Core concepts
Write Once Run Anywhere
Expect your ERA library to work on any data warehouse
ERA isn't a SQL abstraction, it's more of a cousin to SQL. The computer science-y way to think about ERA is that it exposes a small relational algebra machine that has defined semantics. All of ERA's features are built on top of the semantics guaranteed by ERA's type checker, including battle tested ERA => SQL generators. Build and test your analytics code against one warehouse (like a local DuckDB instance) and expect it to work the same way when you run it on your production Snowflake, BigQuery, Redshift, or Postgres instance.
Why is ERA not a SQL abstraction?
SQL is not portable
When you write a SQL query, you are writing in a specific dialect of SQL that is not portable across different data warehouses. Typically learning one dialect of SQL will prepare you for other dialects, but the actual debugged code produced for one database overwhelmingly unlikely to be able to be used in another data base.
SQL lacks abstraction
Some reading we love
SQL does not give you the fundamental building blocks for building abstractions with code. Variables, functions, loops, conditionals... these are all missing (or highly impractical) in SQL. This fact, combined with the fact that there are many dialects of SQL, makes a real ecosystem of shared code more or less impossible.
SQL is hard for machines to reason about
One joke we make around the Cotera office is "Generating SQL takes an afternoon, parsing and analyzing SQL takes a PHD thesis". SQL is not only hard to parse, but almost impossible to infer the semantics of statically. In practice understanding SQL code can only really be done by the database itself, and with the rise of data warehouse as a service parsers like BigQuery or Snowflake aren't even open source.
ERA is designed to be machine readable. The AST in ERA stands for Abstract Syntax Tree, and is designed to be easy to build tooling on top of.
Just because ERA and it's type checker are designed to be machine readable doesn't mean it's hard for humans to write! Probably the opposite actually. Because it's easy to build tooling on top of ERA, and the fact ERA is "just" a TypeScript library, ERA works great with world class tooling like VS code and the TypeScript language server. ERA ships with a "Builder" library that makes it feel like a real programming language that stand on the shoulders of JavaScript
ERA Libraries
In SQL, library code must be written (and debugged!) once for each target platform, and this is not feasible in practice. dbt packages are a good example of this - they're a great idea but there are very few high quality packages that are consistent across data warehouses.
The ERA project came out of Cotera's need to write and maintain analytics libraries at scale. With ERA, we can start to share battle tested composable analytics code. We no longer need to reinvent things like funnel analyses, cohort queries, or standard metrics at every company
One huge benefit of ERA being "just" a TypeScript library is that it doesn't need to have any of the mountain of tooling required to maintain an ecosystem. ERA libraries work perfectly on mature registries like NPM, work with existing linters, formatters and test frameworks.

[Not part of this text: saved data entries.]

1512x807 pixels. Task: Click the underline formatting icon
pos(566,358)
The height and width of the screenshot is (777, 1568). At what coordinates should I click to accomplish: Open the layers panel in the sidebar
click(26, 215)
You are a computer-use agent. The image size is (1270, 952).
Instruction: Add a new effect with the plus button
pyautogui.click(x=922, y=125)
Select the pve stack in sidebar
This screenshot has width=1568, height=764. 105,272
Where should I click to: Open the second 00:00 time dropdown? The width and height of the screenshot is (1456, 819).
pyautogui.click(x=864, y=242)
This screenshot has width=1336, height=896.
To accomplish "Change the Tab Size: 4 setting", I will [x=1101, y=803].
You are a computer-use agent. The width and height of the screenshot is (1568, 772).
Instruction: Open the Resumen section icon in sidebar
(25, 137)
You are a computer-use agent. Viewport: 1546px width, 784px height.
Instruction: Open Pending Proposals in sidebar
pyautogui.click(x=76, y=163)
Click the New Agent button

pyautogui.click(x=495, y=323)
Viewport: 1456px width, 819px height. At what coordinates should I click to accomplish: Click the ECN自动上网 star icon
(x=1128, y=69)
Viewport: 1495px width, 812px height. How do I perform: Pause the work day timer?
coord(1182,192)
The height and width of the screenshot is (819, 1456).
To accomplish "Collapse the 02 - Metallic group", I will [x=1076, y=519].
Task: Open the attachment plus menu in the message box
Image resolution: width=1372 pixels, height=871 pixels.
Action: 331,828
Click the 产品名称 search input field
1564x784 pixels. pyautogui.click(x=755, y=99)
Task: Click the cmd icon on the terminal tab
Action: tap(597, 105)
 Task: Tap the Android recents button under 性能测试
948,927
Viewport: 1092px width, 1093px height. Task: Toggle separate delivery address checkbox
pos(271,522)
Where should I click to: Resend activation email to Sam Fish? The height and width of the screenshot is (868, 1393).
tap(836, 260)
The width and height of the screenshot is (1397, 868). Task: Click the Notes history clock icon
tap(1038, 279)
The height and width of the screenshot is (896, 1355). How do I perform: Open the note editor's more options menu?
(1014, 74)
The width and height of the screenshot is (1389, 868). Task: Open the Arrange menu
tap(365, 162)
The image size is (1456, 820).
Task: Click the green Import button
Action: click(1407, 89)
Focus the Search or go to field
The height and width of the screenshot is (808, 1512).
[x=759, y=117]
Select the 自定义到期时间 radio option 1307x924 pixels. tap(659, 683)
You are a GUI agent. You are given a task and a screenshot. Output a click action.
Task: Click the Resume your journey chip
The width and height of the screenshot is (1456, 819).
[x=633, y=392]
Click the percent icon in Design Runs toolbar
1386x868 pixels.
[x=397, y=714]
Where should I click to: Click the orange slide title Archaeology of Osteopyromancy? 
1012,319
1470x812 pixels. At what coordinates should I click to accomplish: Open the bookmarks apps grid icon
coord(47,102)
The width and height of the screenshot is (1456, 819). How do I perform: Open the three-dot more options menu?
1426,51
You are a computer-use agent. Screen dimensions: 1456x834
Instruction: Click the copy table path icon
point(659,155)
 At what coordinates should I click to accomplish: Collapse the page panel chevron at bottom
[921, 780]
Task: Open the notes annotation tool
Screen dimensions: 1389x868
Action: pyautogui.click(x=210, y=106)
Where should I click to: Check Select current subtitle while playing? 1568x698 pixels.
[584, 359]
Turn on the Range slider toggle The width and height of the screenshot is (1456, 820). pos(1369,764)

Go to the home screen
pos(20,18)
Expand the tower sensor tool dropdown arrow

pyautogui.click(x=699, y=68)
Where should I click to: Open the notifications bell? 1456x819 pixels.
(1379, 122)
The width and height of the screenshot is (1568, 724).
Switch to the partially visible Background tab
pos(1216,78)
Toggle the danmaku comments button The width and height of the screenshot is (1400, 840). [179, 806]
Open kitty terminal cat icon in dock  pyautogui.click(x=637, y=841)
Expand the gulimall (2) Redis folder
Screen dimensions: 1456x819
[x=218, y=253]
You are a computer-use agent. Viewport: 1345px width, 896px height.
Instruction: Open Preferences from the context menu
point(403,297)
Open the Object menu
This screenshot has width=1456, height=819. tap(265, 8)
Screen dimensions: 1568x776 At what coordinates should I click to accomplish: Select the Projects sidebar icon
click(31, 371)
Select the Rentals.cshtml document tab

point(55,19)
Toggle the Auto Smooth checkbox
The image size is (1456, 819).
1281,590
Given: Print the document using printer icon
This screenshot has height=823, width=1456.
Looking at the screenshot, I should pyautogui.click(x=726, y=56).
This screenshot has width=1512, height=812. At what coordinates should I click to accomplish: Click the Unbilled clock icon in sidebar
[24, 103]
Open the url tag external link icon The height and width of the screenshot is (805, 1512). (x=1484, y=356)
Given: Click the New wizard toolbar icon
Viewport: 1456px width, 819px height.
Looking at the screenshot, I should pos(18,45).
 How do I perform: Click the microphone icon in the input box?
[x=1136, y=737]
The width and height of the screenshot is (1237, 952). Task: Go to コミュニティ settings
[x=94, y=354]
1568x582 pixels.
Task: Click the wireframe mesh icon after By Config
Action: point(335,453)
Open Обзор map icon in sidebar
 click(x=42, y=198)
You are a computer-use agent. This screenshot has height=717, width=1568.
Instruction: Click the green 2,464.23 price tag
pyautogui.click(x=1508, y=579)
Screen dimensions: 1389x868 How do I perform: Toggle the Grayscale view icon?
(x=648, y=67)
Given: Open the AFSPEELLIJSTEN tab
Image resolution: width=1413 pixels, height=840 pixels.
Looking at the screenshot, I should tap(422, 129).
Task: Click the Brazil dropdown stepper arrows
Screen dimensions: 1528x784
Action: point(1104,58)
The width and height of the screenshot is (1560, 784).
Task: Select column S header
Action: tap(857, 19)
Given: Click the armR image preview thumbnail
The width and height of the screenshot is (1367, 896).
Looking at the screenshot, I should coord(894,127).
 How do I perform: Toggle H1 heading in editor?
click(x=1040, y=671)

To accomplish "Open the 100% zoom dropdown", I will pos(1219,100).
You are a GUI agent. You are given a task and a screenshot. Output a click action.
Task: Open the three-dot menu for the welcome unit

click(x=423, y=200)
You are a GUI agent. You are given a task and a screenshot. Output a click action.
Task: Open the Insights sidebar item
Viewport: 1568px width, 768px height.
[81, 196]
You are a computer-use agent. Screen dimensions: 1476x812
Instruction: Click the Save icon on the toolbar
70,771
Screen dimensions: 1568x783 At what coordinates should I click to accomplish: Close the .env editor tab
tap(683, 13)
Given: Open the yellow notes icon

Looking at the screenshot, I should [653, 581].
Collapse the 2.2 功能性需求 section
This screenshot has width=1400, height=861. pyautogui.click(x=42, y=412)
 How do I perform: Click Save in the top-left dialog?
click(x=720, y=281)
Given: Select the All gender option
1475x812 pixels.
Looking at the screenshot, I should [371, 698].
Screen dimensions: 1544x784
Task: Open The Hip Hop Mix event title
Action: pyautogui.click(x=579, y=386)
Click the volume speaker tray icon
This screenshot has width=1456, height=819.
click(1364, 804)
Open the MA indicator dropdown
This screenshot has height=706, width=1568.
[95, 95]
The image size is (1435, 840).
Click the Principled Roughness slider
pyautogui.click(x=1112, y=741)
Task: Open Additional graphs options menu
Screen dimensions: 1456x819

We think the ability to share code is something that the analytics ecosystem would benefit greatly from (it's certainly something the software world has benefited from).
An example - a date utility function
Here's a simple example. It's a date utility function that allocates a reporting period depending on how far through the month we are.
// reporting-period.ts
import { Expression, If } from '@cotera/era'
export const reportingPeriod = (date: Date | Expression): Expression => {
const expr = Expression.wrap(date)
return If(expr.datePart('day').gte(15), {
then: expr.dateTrunc('month').dateAdd('days', 14),
else: expr
.dateTrunc('month')
.dateSub('days', 1)
.dateTrunc('month')
.dateAdd('days', 14),
})
}
Unlike SQL, 'operators' in ERA are just functions. You import them from the standard library.
SQL just has keywords
SQL does not allow you to import a function. So instead there are over a thousand of keywords. This is actually why SQL dialect differences are so deep rooted. While the relational core is consistent, every extra bit of functionality had to go in as a keyword to fit the ANSI standard.
Our aim here is to create a utility function that turns a date into a reporting period. To do this we're defining a function that takes a date, operates on it, and returns an answer. We can now import this function anywhere and use it anywhere we like.
Including in unit test cases:
// reporting-period.test.ts
import { reportingPeriod } from './reporting-period'
test('for a date before the 15th of the month', () => {
const result = reportingPeriod(new Date('2023-07-10Z')).evaluate()
expect(result).toEqual(new Date('2023-06-15Z'))
})
We can run these kinds of tests locally and in CI without even connecting to our data warehouse. This makes them super quick to iterate on.
How can ERA avoid talking to the data warehouse?
ERA get's to leverage the fact that it is portable code! We can run your code against DuckDB or in ERA's compile time interpreter on your computer.